Then, about 10 years later, some people developed a more reasonable way of thinking. They didn’t put all Chinese things aside. They weren’t just buying based on name and price, they started to look at brand story and history, quality. Over the past three to five years, some of these customers have realized a need from their own cultural backgrounds. They started to wonder, for example, what kind of tea the emperors used to drink. I have a friend who’s a great real estate developer. Once he said he found an artisan who restored a Qing emperor’s furniture at the Forbidden City, and hired this man to create all of the furniture in his office from Qing Dynasty-era wood. He was really proud of it.
So some Chinese people, after 20 or 30 years of being obsessed with Western brands, are starting to look inward. Which doesn’t mean they’ll quit the Western brands altogether. You can have both in your life. You can mix and match. It’s not a competition; it’s just a way of putting cultures together to suit your lifestyle.
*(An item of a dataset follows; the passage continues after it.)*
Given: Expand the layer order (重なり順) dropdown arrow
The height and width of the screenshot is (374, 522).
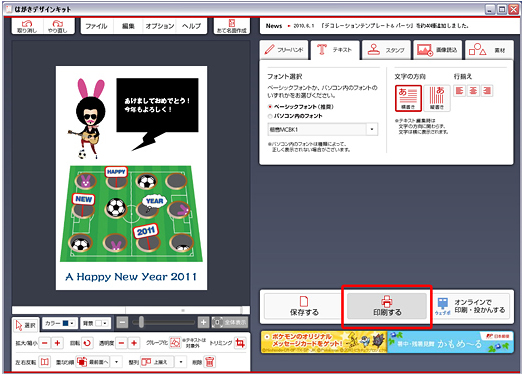Looking at the screenshot, I should pyautogui.click(x=116, y=362).
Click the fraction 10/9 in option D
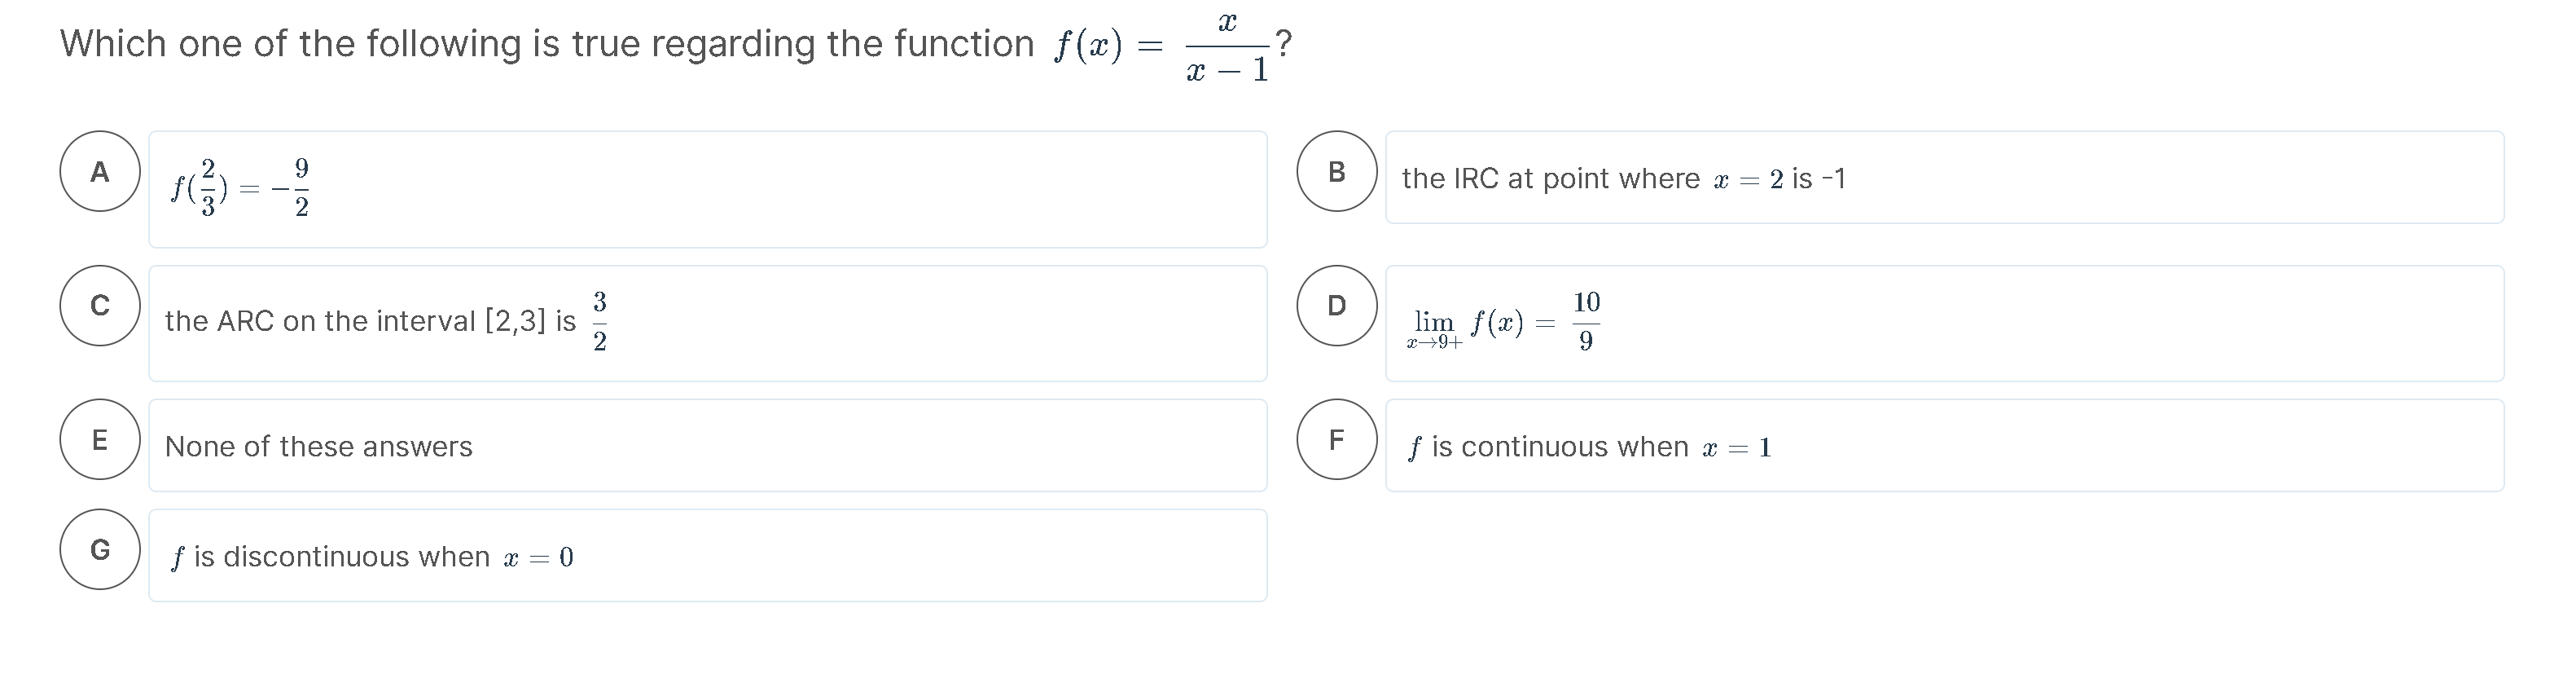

JD: It seems like things progress first in Shanghai and Beijing, so maybe the people who encountered the Western luxury brands first are starting to move on while people in the interior of the country are often just getting to that first stage.
JQE: It’s interesting. We find that a lot of people from places like Chengdu know Shang Xia. They fly in from Chengdu, and they bring purchases from here back home. They love Shang Xia.
JD: Do you think some people in second- and third-tier cities like the cultural items a bit more?
JQE: Yes, they’re different from Shanghainese. They have less Western influence. So they’re already more rooted in Chinese soil. Their mentality is different from, like you said, Beijing or Shanghai. They’re not “brainwashed” yet.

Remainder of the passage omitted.